[What is needed]
Which lines of the entries below contain the word "perform"? Return each of those lines in full.
....
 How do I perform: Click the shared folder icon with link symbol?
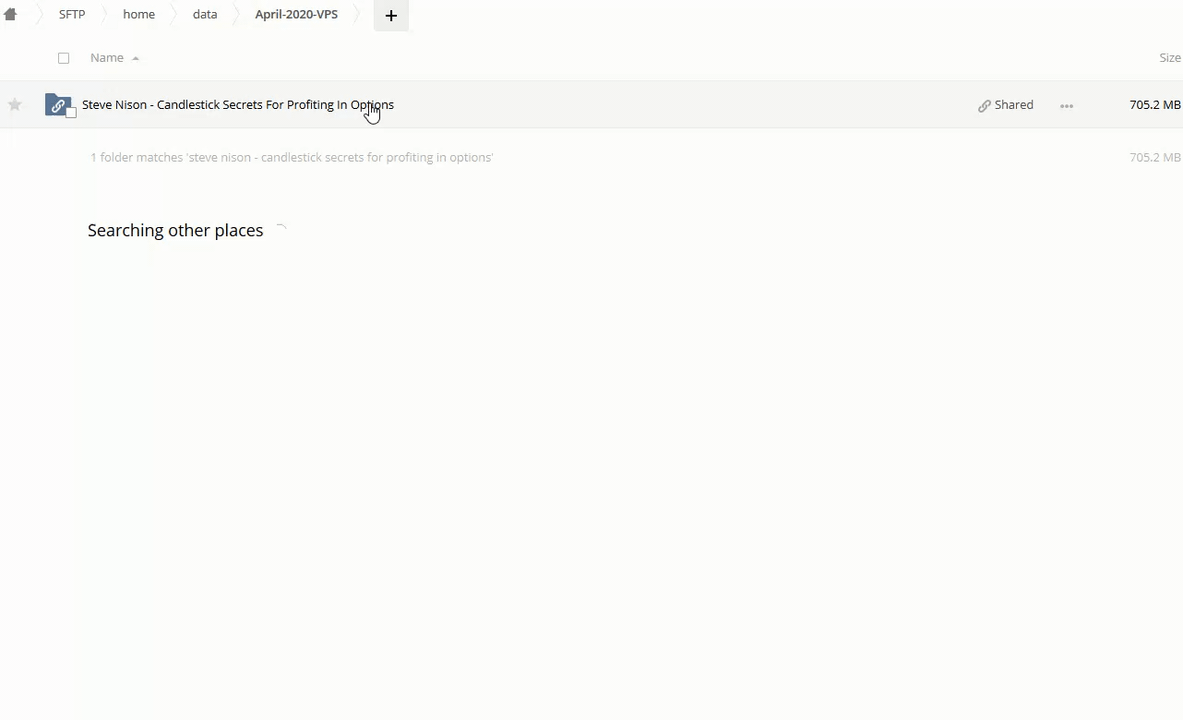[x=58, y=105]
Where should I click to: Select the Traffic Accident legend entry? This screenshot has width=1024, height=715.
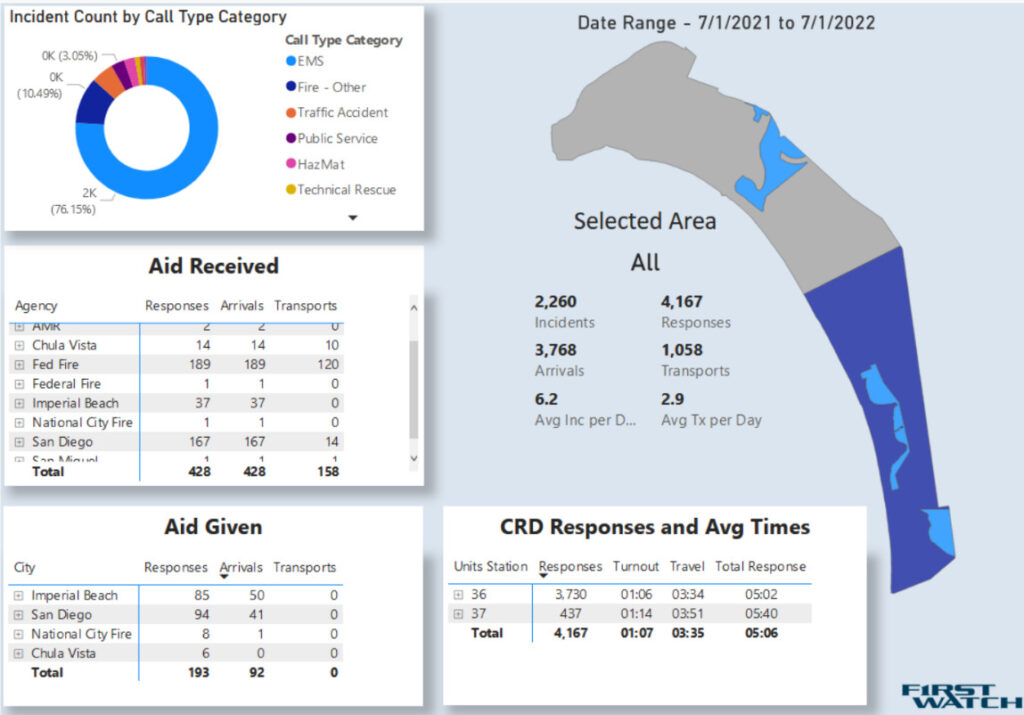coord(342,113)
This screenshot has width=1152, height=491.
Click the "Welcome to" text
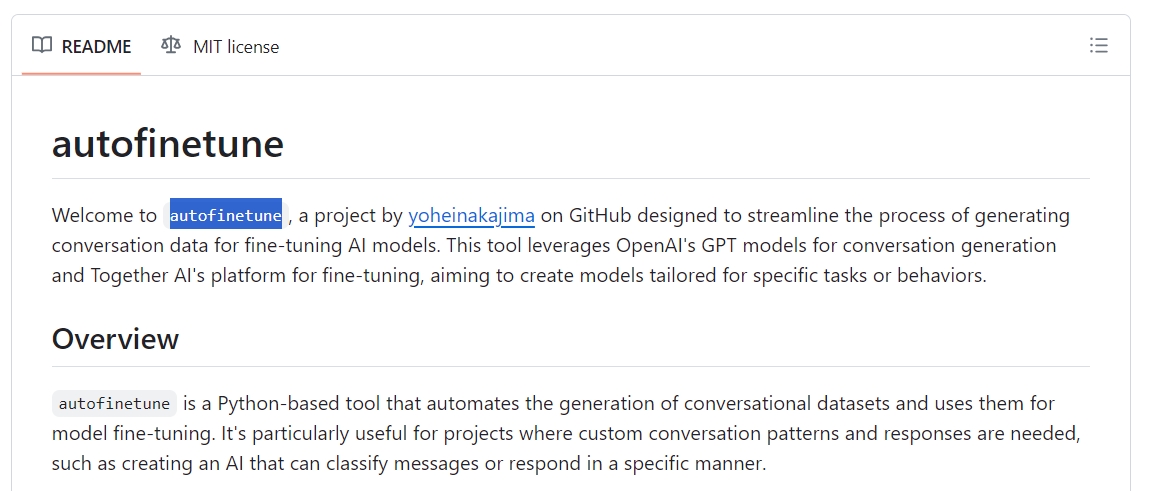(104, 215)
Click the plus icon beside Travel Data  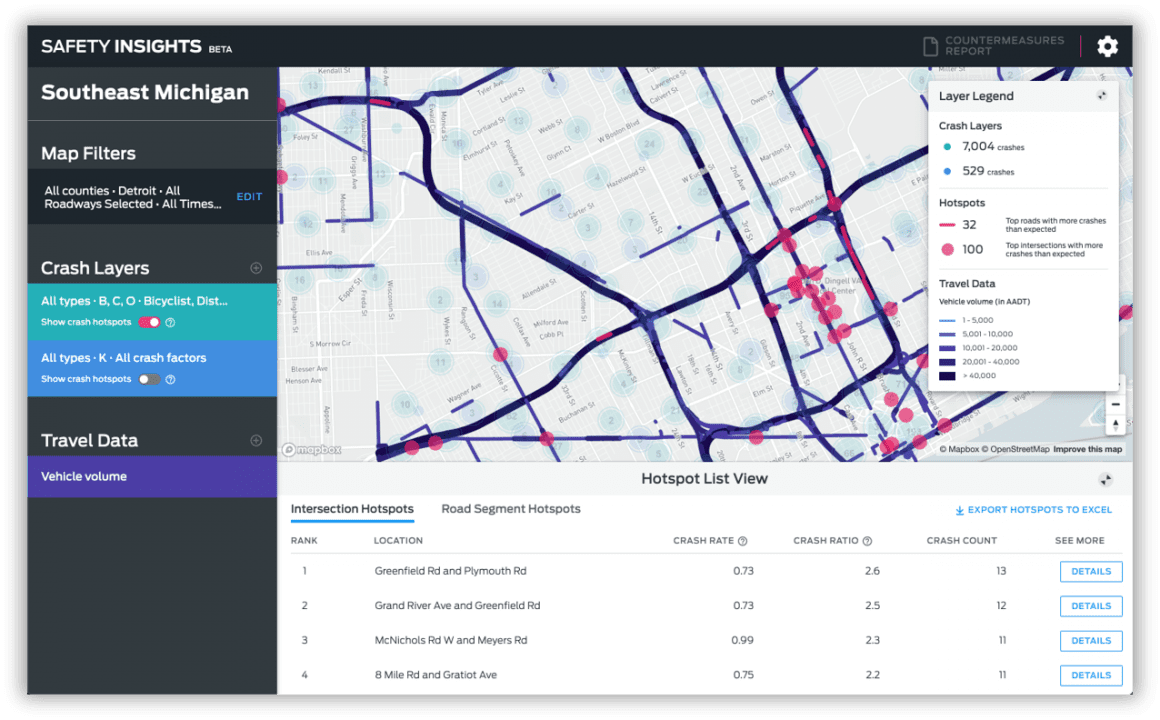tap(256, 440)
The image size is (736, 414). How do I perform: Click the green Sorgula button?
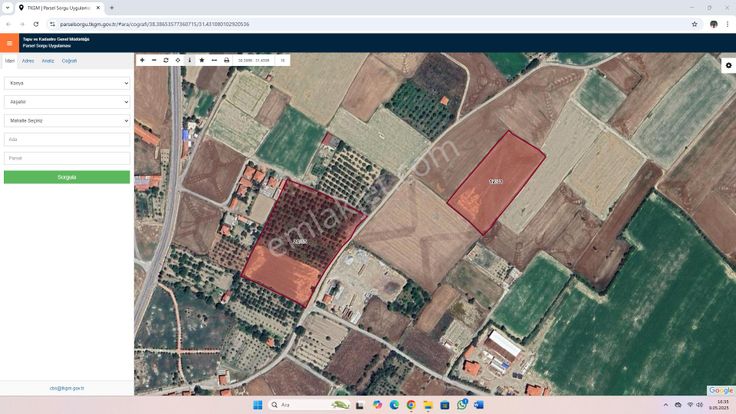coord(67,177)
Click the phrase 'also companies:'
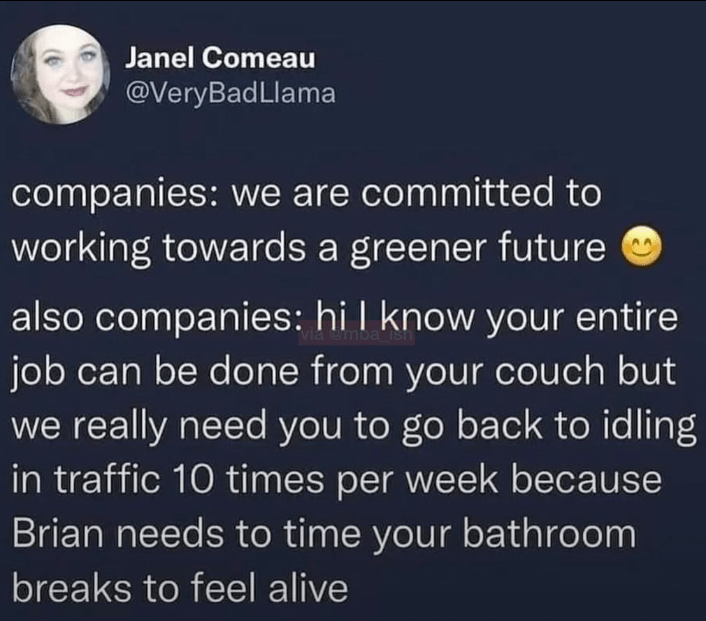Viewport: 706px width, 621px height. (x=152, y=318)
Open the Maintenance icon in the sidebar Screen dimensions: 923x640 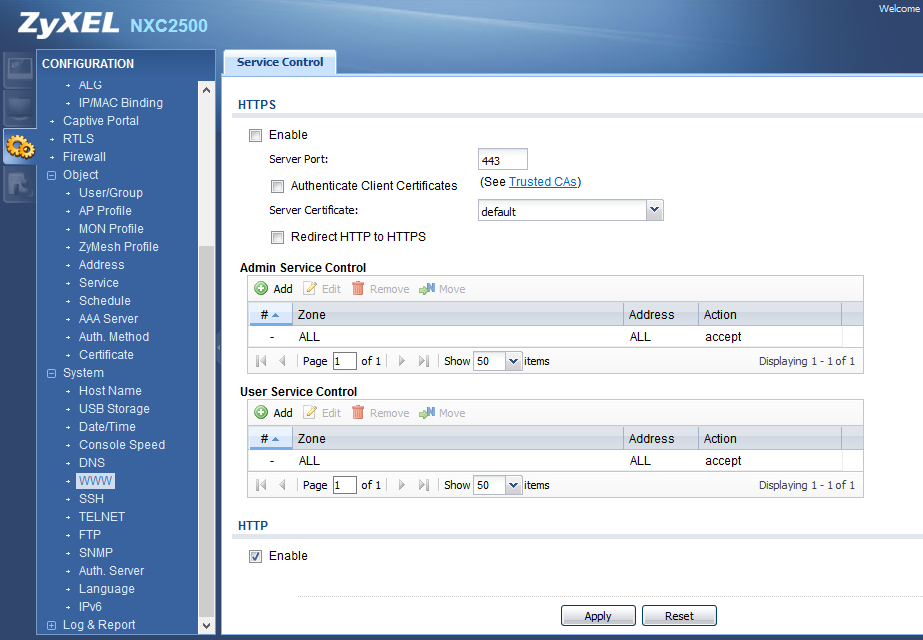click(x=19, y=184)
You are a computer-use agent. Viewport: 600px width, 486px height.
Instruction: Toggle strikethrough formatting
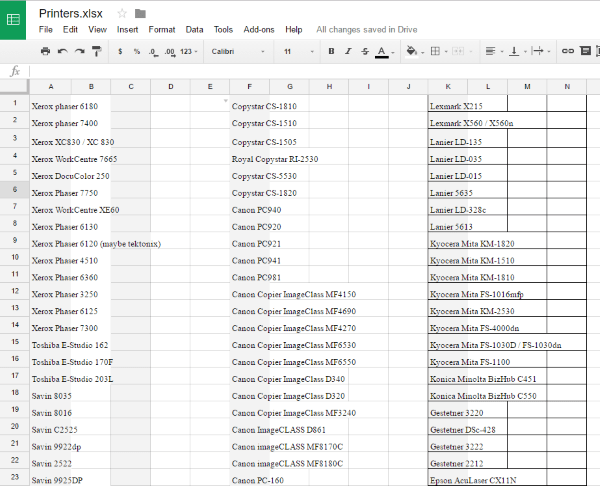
....
[Solution below]
 How do I perform: Click the shared folder icon with link symbol?
The image size is (736, 414). How do I perform: Click the green Sorgula button?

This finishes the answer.